Working from the listing below, set down every line exactly.

◇ ◇ ◇ ◇

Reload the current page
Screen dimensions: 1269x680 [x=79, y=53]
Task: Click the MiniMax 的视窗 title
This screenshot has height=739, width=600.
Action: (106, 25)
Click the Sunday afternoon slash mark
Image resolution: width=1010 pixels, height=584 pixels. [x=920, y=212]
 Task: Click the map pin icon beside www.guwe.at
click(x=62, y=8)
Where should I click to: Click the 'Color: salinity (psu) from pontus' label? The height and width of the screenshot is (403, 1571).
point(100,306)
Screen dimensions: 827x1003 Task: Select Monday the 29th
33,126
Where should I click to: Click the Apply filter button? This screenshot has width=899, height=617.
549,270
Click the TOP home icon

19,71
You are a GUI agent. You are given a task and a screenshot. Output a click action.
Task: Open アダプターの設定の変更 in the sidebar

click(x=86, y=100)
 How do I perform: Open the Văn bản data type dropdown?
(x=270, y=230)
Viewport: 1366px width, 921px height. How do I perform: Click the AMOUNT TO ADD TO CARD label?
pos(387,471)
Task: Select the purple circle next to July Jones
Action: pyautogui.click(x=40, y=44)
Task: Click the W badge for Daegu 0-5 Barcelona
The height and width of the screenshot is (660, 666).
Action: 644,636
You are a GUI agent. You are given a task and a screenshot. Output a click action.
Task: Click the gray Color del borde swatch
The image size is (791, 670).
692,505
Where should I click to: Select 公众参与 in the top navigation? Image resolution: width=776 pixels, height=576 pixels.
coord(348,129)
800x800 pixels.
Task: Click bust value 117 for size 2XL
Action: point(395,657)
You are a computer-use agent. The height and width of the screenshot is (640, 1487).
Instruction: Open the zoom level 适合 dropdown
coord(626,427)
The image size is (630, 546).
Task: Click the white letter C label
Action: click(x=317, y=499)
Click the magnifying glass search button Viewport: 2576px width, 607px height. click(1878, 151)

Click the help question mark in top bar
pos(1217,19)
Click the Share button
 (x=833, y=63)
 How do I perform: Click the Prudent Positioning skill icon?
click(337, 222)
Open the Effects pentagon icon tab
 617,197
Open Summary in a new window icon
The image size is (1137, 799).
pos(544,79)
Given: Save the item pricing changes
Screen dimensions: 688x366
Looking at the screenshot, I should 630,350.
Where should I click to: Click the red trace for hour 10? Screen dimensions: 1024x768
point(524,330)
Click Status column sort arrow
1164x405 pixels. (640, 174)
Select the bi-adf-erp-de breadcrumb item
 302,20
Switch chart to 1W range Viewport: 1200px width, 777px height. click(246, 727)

◇ ◇ ◇ ◇

Problem solution:
Reload the current page
Screen dimensions: 1269x680 [x=79, y=53]
Task: Click the MiniMax 的视窗 title
This screenshot has height=739, width=600.
Action: (106, 25)
Click the Sunday afternoon slash mark
Image resolution: width=1010 pixels, height=584 pixels. [x=920, y=212]
 Task: Click the map pin icon beside www.guwe.at
click(x=62, y=8)
Where should I click to: Click the 'Color: salinity (psu) from pontus' label? The height and width of the screenshot is (403, 1571).
point(100,306)
Screen dimensions: 827x1003 Task: Select Monday the 29th
33,126
Where should I click to: Click the Apply filter button? This screenshot has width=899, height=617.
549,270
Click the TOP home icon

19,71
You are a GUI agent. You are given a task and a screenshot. Output a click action.
Task: Open アダプターの設定の変更 in the sidebar

click(x=86, y=100)
 How do I perform: Open the Văn bản data type dropdown?
(x=270, y=230)
Viewport: 1366px width, 921px height. How do I perform: Click the AMOUNT TO ADD TO CARD label?
pos(387,471)
Task: Select the purple circle next to July Jones
Action: pyautogui.click(x=40, y=44)
Task: Click the W badge for Daegu 0-5 Barcelona
The height and width of the screenshot is (660, 666).
Action: 644,636
You are a GUI agent. You are given a task and a screenshot. Output a click action.
Task: Click the gray Color del borde swatch
The image size is (791, 670).
692,505
Where should I click to: Select 公众参与 in the top navigation? Image resolution: width=776 pixels, height=576 pixels.
coord(348,129)
800x800 pixels.
Task: Click bust value 117 for size 2XL
Action: point(395,657)
You are a computer-use agent. The height and width of the screenshot is (640, 1487).
Instruction: Open the zoom level 适合 dropdown
coord(626,427)
The image size is (630, 546).
Task: Click the white letter C label
Action: click(x=317, y=499)
Click the magnifying glass search button Viewport: 2576px width, 607px height. click(1878, 151)

Click the help question mark in top bar
pos(1217,19)
Click the Share button
 (x=833, y=63)
 How do I perform: Click the Prudent Positioning skill icon?
click(337, 222)
Open the Effects pentagon icon tab
 617,197
Open Summary in a new window icon
The image size is (1137, 799).
pos(544,79)
Given: Save the item pricing changes
Screen dimensions: 688x366
Looking at the screenshot, I should 630,350.
Where should I click to: Click the red trace for hour 10? Screen dimensions: 1024x768
point(524,330)
Click Status column sort arrow
1164x405 pixels. (640, 174)
Select the bi-adf-erp-de breadcrumb item
 302,20
Switch chart to 1W range Viewport: 1200px width, 777px height. click(246, 727)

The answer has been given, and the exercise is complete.